The mainstream media has consistently overlooked Latinos for years. There aren’t many TV shows, movies, or books with a Latino main character, and if there is a Latino character, they usually act out stereotypes—such as being a housemaid (usually seen in female characters) or dealing/doing drugs (usually seen in male characters). Other stereotypes played out in movies and shows include Latinos posing as landscapers, criminals, and gang members. People dress up as "Mexicans" for Halloween or parties, further enforcing stereotypical ideas.
From 2012 to 2013, 17.7 percent of Latino movie characters and 24.2 percent of TV characters were linked to a crime, a large increase from 1996, where only 6 percent of T.V. characters were somehow involved with a crime. Additionally, 69 percent of maids in the media since 1996 are Latino.
According to the HuffPost Latino Voices, “Latino talent in top movie and television programming is extremely limited (less than two percent) and not increasing at a rate near the rise of the U.S. Latino population.” Not only are Latino leads currently almost nonexistent, but also there’s a low amount of Latinos in creative and leadership positions. Currently, 2.3 percent of directors and 2.7 percent of producers are Latino while only 6 percent of writers are Latino. The lack of Latino-themed content actually hurts big businesses, since they lose the interest of a large part of the U.S. population. The consequences of this are a lack of role models for a growing demographic, fewer jobs available to Latinos, and the enforcement of Latino stereotypes.
Latino representation gets even worse when it comes to the news--stories about Latinos, whether they be success stories or crime, are rarely seen in the media. In the past few years, there’s been a rise in the slogan “Black Lives Matter,” which is an important issue and one that I support wholeheartedly--but what about “Latino Lives Matter”? Killings of Latinos by police rarely make the news, even when it’s violent and the Hispanic person(s) in the matter is unarmed. There are 54 million Latinos in the U.S., and the media usually skims over the community.
For example, not many people have heard about Antonio Zambrano, a Mexican immigrant living in Washington who was shot to death by three police officers in February of 2015. The 35-year-old man was allegedly throwing rocks at passing cars when police fired on him. He was carrying only rocks when police shot at him 17 times, most of which actually missed him. The officers weren’t interviewed for another three months, and ended up not being charged with anything.

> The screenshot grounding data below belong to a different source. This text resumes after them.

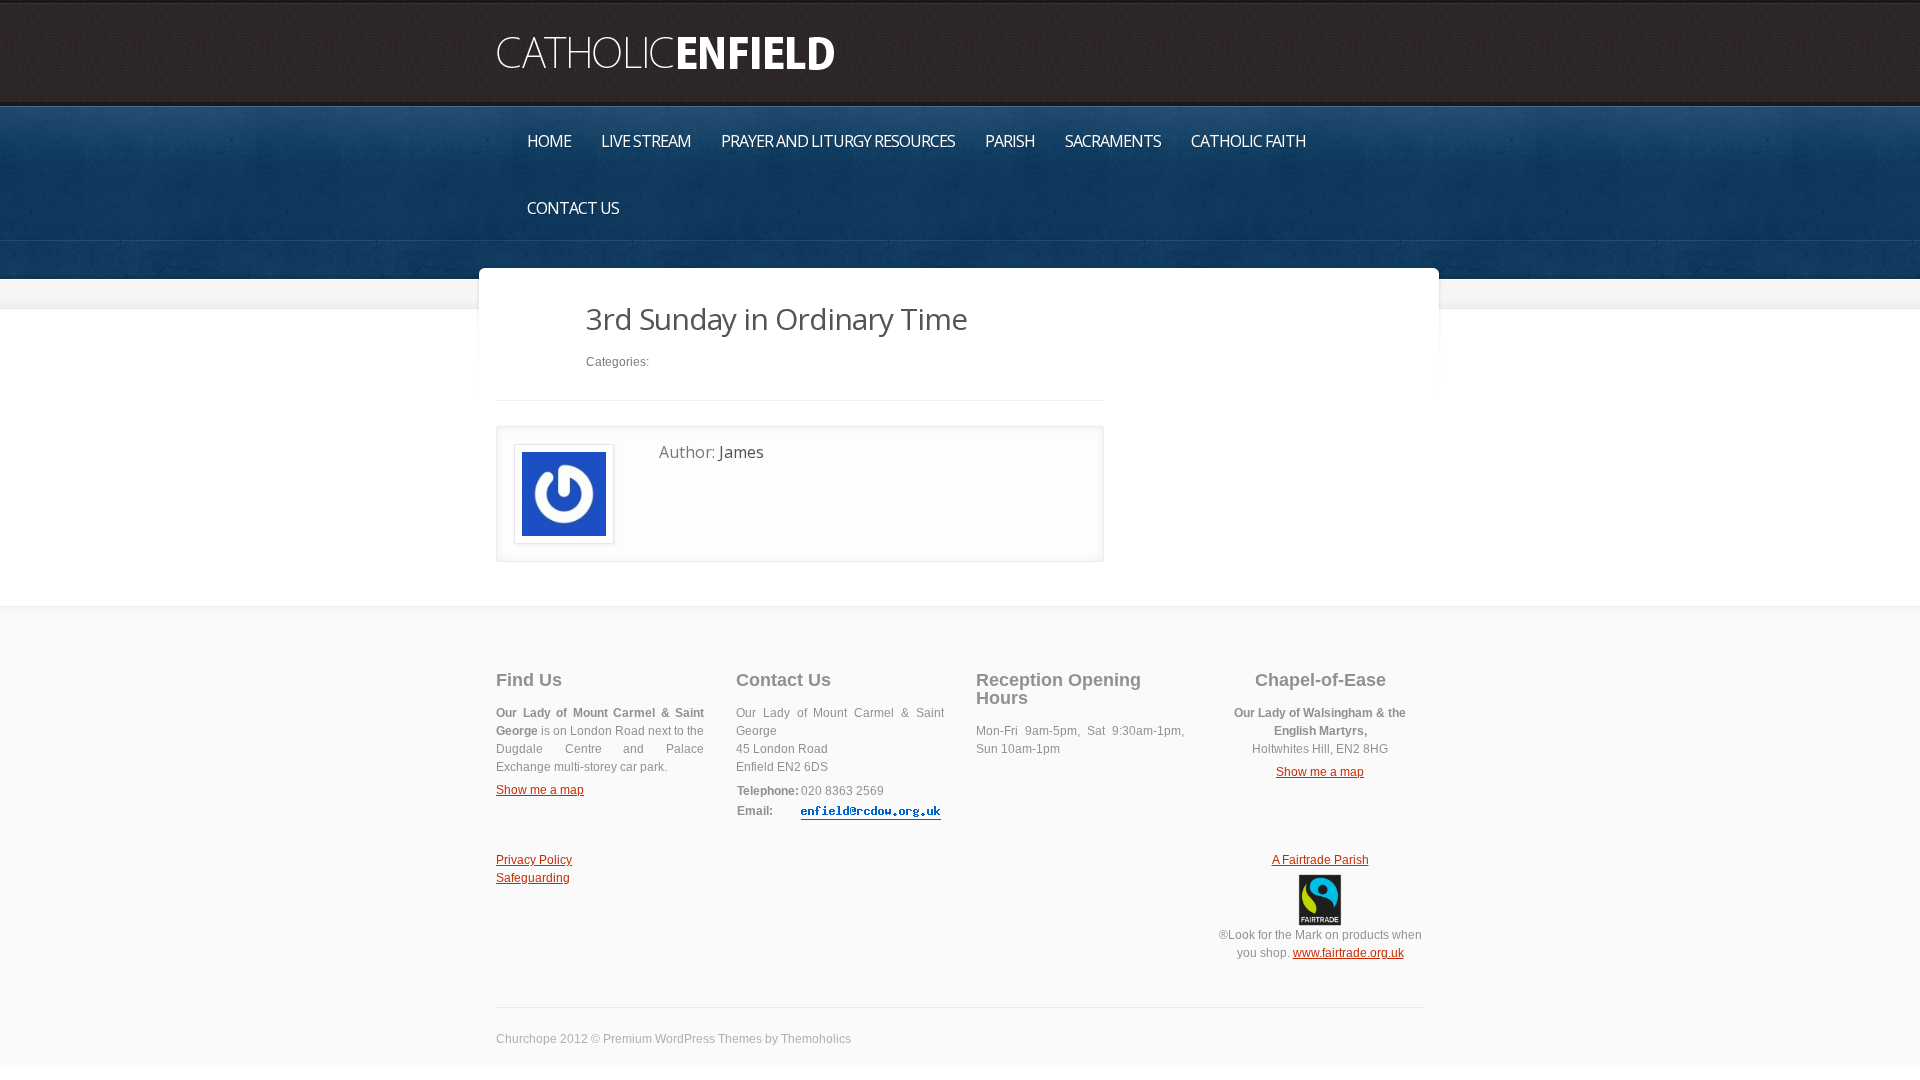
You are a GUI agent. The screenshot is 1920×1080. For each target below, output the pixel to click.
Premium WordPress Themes (682, 1039)
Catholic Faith (1248, 141)
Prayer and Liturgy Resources (838, 141)
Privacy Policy (534, 860)
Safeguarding (533, 878)
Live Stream (646, 141)
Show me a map (540, 790)
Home (549, 141)
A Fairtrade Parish (1320, 860)
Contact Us (573, 208)
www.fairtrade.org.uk (1348, 953)
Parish (1010, 141)
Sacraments (1113, 141)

The most unfortunate part of this story is that people who did hear about this weren’t focused on the extreme violence of the officers, but on the fact that Zambrano was an immigrant. Many people, in defense of the officers, claimed that he wouldn’t have been killed if he had not come to the U.S.
Who knows how many similar stories are out there, and I didn’t hear about anyone protesting or claiming that Latinos lives matter too, or that Zambrano’s death was unjust.
And now Donald Trump wants to build a wall along the southern border to keep Mexican immigrants out of the country and immediately deport immigrants and their families. It’s part of the problem of mainstream media making Latinos appear as burdens in this country, and not as hardworking citizens or people looking for a better life. While illegal immigration is a problem, building a wall is not a sustainable solution. It’s a precarious situation.
I’m hoping that in these next few years, this “separate but equal” mindset diminishes greatly for every minority. If we truly want to fix the race problem in the U.S., we need to see more diverse movies, shows, and books and more minorities in leadership roles. We all have our roles as well--we need to support each other and work to make a difference, and not sit back and hope that someone else will do it for us.